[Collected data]

______________________________

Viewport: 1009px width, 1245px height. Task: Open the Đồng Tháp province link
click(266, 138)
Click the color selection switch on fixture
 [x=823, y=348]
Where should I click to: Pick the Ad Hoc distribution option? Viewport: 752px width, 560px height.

______________________________

### Your assignment
Go through the data above and copy all of it exactly.

### Solution
Viewport: 1009px width, 1245px height. Task: Open the Đồng Tháp province link
click(266, 138)
Click the color selection switch on fixture
 [x=823, y=348]
Where should I click to: Pick the Ad Hoc distribution option? Viewport: 752px width, 560px height.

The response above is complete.